Reproduce the following data word for word, starting with the line that contains "Task: Click the arrow icon before 検索の使い方" and going on through the line that contains "Open the Input", including both of those lines.

| Supplied records |
╭──

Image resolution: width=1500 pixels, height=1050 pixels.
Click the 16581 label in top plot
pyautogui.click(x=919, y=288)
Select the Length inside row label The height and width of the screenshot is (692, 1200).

╰──
╭──

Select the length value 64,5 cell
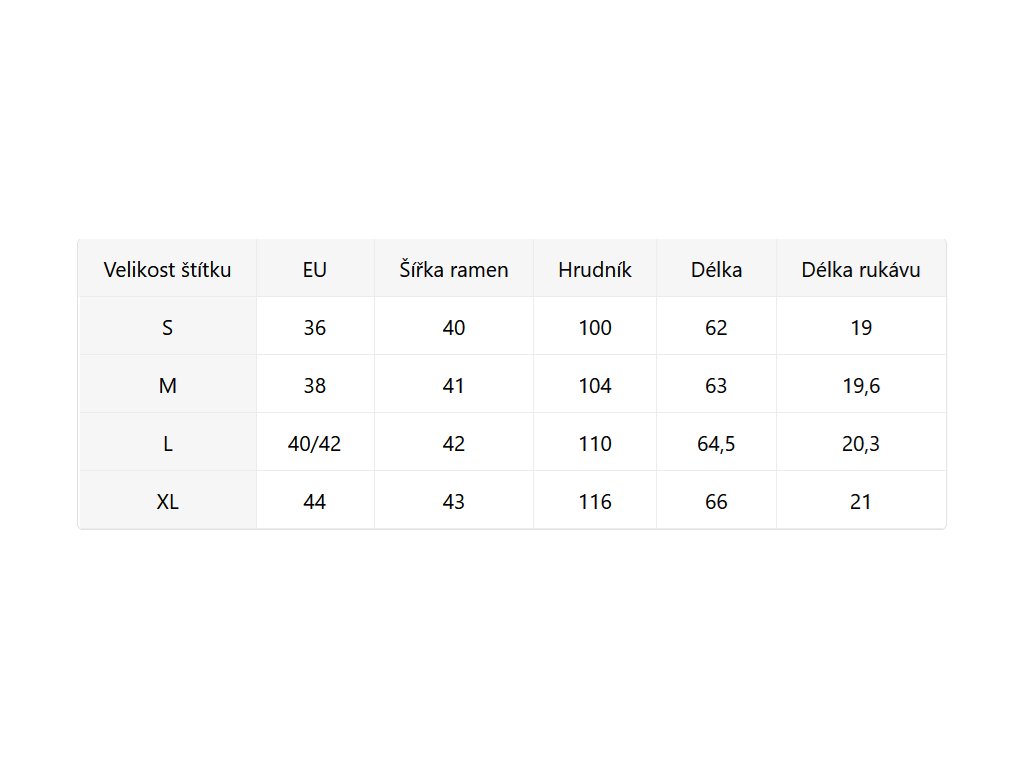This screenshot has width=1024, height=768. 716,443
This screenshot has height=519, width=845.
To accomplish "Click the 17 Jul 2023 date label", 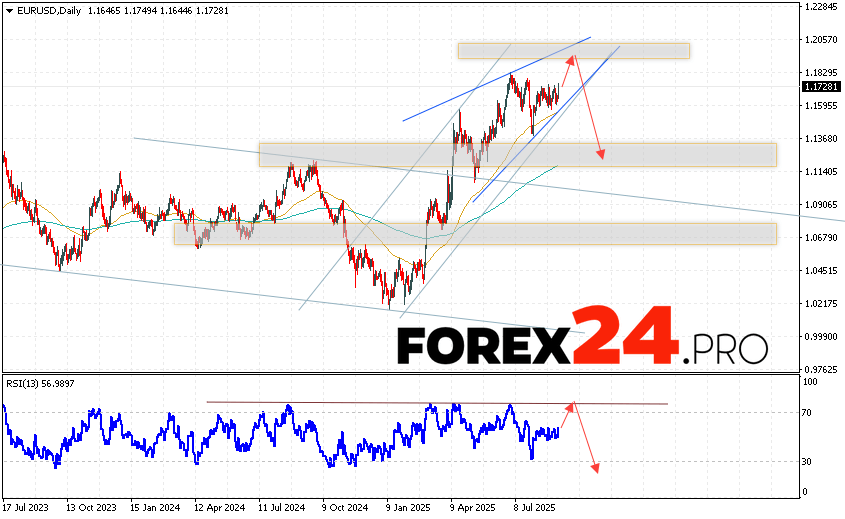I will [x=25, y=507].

╰──
╭──

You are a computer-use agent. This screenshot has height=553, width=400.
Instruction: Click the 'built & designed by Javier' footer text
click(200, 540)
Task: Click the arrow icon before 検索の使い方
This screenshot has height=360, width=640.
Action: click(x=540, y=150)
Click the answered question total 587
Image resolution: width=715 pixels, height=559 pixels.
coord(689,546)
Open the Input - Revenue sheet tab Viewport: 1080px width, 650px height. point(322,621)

╰──

| Solved exercise |
Task: Click the arrow icon before 検索の使い方
This screenshot has height=360, width=640.
Action: click(x=540, y=150)
Click the answered question total 587
Image resolution: width=715 pixels, height=559 pixels.
coord(689,546)
Open the Input - Revenue sheet tab Viewport: 1080px width, 650px height. point(322,621)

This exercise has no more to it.